Saturday, March 25, 2017

Pension reform opponents quarrel over fundraising

Pension reform opponents quarrel over fundraising

ADMINISTRATIVE RIGHTSA civil servants’ group says it needs money to pay for an office beside the Legislative Yuan, where it expects to go into battle for the next year

By Abraham Gerber  /  Staff reporter
The National Civil Servant Association will no longer participate in meetings of the Alliance for Monitoring Pension Reform, association president Harry Lee (李來希) said yesterday, as divisions over fundraising solidified.
Lee said the association would not participate in alliance meetings “for the time being,” also ruling out restoring alliance convener Huang Yao-nan’s (黃耀南) administrative rights to the group’s Facebook page until National Federation of Education Unions members “admit their mistake.”
Huang also serves as the association’s director-general, but was stripped of his administrative rights to the group’s Facebook page after a squabble over what account information should be provided when soliciting donations.
National Federation of Education Unions vice president Liu Ya-ping (劉亞平) issued a series of heated missives last week over the incident, accusing Lee of being avaricious and violating previous alliance resolutions.
Lee had posted accounted information for the National Civil Servant Association, stripping Huang of administrative rights after he posted that the alliance had passed resolutions dictating that donations be funneled through the union’s account.
“They want to be the primary leadership, but lack the ability,” Lee said yesterday, adding that union leaders had “blown a fuse.”
“Administrative authority is in our hands because the Facebook group was created by us. We brought teachers union members in to help push back against the government, not slam people on the same side,” he said. “We have to handle those roles getting mixed up because we have a readership of more than 70,000, making the site influential.
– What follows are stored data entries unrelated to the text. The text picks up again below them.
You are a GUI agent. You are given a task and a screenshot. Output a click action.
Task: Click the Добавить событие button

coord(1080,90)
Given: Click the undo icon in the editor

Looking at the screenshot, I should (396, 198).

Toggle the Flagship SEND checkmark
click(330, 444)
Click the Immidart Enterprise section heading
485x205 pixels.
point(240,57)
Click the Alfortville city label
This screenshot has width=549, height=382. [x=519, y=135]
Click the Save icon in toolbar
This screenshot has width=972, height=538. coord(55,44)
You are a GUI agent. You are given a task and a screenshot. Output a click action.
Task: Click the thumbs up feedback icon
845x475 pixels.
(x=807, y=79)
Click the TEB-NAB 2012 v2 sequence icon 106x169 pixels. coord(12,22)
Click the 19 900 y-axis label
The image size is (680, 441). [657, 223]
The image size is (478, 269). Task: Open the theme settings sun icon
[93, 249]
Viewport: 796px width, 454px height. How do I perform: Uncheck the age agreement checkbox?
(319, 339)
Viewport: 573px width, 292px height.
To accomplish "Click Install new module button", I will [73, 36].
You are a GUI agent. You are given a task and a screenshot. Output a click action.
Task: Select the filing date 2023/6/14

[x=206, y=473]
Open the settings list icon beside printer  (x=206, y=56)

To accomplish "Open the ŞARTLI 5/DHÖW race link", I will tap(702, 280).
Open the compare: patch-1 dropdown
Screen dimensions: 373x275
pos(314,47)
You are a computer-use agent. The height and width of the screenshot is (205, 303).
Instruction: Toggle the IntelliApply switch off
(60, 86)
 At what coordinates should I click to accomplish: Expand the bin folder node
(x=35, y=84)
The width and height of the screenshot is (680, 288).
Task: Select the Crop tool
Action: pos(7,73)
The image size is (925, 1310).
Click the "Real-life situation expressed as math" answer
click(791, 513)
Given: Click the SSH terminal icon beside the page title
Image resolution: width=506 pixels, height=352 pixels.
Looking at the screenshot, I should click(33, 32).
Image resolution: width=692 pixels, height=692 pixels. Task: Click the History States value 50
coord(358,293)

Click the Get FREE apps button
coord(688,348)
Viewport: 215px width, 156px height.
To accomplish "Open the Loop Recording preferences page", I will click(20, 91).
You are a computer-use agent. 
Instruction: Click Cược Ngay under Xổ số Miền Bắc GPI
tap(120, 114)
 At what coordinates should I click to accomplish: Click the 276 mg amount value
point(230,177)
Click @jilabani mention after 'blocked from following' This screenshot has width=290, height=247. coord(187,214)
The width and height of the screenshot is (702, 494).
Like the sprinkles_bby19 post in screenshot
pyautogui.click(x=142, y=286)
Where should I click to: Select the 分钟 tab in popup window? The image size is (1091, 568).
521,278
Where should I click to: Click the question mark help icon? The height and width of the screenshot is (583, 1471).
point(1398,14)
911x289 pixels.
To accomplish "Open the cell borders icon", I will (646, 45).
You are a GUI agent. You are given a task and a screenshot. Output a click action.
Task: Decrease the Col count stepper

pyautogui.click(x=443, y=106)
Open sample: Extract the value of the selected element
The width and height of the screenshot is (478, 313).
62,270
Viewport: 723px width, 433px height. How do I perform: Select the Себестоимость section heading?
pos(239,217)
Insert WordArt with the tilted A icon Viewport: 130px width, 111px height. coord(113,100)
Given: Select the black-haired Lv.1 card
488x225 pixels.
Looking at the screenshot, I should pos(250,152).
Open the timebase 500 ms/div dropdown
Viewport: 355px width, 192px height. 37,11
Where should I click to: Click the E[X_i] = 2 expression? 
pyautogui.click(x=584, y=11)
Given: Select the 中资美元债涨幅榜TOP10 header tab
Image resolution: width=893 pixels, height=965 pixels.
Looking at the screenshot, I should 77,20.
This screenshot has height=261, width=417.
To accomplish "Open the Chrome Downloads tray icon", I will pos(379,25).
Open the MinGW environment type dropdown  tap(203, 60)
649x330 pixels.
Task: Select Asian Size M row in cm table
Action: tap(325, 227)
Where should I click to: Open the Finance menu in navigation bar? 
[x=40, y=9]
We will not permit any mistaken ideas or behavior.”
“Telling us to contribute after sewing our pockets closed is asking too much,” he said. “Unions already have the healthiest finances out of all groups because they can rely on membership fees, but civil servants are not required to contribute to our association. How are we supposed to carry on the fight over the next year or so without funding?”
Lee’s association has rented office space next to the Legislative Yuan and begun hiring staff for what is expected to be a heated battle over passage of pension reforms.
“I am the convener of the alliance, so of course I should have administrative rights over our official page,” Huang said.
While individual organizations were welcome to independently raise funds, past alliance meeting resolutions said that the union’s account information should be used on the official site, he said, adding his group was still negotiating with the civil servant association.